Experiment tracking and management for organizing ML workflows, comparing runs, and managing model metadata.
Experiment management for organizing related trials and runs.
class Experiment:
"""
Experiment management for ML workflows.
Parameters:
experiment_name: str - Experiment name (required)
- 1-120 characters
- Alphanumeric, hyphens, underscores
description: Optional[str] - Experiment description
- Maximum 3072 characters
tags: Optional[List[Tag]] - Resource tags
sagemaker_session: Optional[Session] - SageMaker session
Methods:
create(experiment_name, description=None, tags=None, sagemaker_session=None) -> Experiment
Create new experiment.
Parameters:
experiment_name: str - Experiment name (required)
description: Optional[str] - Description
tags: Optional[List[Tag]] - Tags
sagemaker_session: Optional[Session] - Session
Returns:
Experiment: Created experiment
Raises:
ValueError: If experiment_name invalid
ClientError: If experiment already exists
load(experiment_name, sagemaker_session=None) -> Experiment
Load existing experiment.
Parameters:
experiment_name: str - Experiment name (required)

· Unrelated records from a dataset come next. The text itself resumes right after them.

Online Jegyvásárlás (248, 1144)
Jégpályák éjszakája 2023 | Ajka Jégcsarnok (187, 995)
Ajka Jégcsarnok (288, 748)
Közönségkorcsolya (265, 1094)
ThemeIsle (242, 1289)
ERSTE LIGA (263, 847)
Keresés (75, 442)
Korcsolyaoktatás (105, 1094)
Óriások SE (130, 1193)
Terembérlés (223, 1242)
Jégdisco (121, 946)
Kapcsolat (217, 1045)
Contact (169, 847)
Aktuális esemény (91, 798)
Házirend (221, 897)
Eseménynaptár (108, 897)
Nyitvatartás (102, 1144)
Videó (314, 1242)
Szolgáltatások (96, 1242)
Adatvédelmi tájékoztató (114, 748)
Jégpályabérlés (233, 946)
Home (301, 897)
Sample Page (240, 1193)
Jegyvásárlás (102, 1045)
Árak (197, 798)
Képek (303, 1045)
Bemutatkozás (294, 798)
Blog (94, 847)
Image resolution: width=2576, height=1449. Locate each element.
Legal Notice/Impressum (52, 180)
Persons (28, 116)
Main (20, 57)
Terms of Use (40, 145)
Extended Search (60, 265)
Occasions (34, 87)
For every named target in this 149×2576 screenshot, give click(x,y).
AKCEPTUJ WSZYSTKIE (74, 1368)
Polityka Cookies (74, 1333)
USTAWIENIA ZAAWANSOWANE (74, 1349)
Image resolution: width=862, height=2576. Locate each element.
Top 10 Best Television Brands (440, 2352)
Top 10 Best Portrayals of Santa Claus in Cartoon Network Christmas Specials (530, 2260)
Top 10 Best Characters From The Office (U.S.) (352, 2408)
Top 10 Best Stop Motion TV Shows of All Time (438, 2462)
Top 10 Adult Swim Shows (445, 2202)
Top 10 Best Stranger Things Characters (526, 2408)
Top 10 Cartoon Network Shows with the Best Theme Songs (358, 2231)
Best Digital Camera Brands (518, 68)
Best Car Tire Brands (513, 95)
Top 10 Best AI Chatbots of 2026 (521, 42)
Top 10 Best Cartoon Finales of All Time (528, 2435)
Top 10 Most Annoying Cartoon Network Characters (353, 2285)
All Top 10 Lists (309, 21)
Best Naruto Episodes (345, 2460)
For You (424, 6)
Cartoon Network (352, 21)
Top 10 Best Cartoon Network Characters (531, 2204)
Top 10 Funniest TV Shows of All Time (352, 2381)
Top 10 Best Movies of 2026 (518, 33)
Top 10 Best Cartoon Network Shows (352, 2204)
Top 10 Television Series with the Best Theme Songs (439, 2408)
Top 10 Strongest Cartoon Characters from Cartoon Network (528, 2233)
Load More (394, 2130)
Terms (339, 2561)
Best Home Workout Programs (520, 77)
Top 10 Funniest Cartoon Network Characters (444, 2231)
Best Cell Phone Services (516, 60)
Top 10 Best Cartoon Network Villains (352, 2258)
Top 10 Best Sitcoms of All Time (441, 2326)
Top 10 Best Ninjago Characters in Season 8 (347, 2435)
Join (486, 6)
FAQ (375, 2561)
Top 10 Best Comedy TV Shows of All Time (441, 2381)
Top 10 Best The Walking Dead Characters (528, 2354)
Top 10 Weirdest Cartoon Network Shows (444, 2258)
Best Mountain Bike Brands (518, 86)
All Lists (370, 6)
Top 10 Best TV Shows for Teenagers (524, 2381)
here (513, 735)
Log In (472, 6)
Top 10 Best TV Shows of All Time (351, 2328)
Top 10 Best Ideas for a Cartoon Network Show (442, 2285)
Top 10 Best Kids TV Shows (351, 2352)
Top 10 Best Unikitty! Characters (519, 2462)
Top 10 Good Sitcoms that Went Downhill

sagemaker_session: Optional[Session] - Session
Returns:
Experiment: Loaded experiment
Raises:
ClientError: If experiment doesn't exist
list(sort_by="CreationTime", sort_order="Descending", max_results=100,
sagemaker_session=None) -> List[Experiment]
List experiments.
Parameters:
sort_by: str - Sort field (default: "CreationTime")
- "CreationTime", "Name"
sort_order: str - Sort order (default: "Descending")
- "Ascending", "Descending"
max_results: int - Maximum results (default: 100, max: 100)
sagemaker_session: Optional[Session] - Session
Returns:
List[Experiment]: Experiments list
delete() -> None
Delete the experiment.
Raises:
ClientError: If experiment has associated runs (delete runs first)
Attributes:
experiment_name: str - Experiment name
experiment_arn: str - Experiment ARN
description: Optional[str] - Experiment description
creation_time: datetime - Creation timestamp
created_by: Dict - Creator information
last_modified_time: datetime - Last modification timestamp
last_modified_by: Dict - Last modifier information
Notes:
- Experiments organize related runs/trials
- Delete all runs before deleting experiment
- Tags useful for cost tracking and organization
- Cannot rename experiment after creation
"""Usage:
from sagemaker.core.experiments import Experiment
# Create experiment for project
try:
experiment = Experiment.create(
experiment_name="customer-churn-prediction",
description="Experiments for customer churn prediction model",
tags=[
{"Key": "Project", "Value": "CustomerChurn"},
{"Key": "Team", "Value": "DataScience"}
]
)
print(f"Experiment created: {experiment.experiment_arn}")
except ClientError as e:
if e.response['Error']['Code'] == 'ResourceInUse':
print("Experiment already exists, loading...")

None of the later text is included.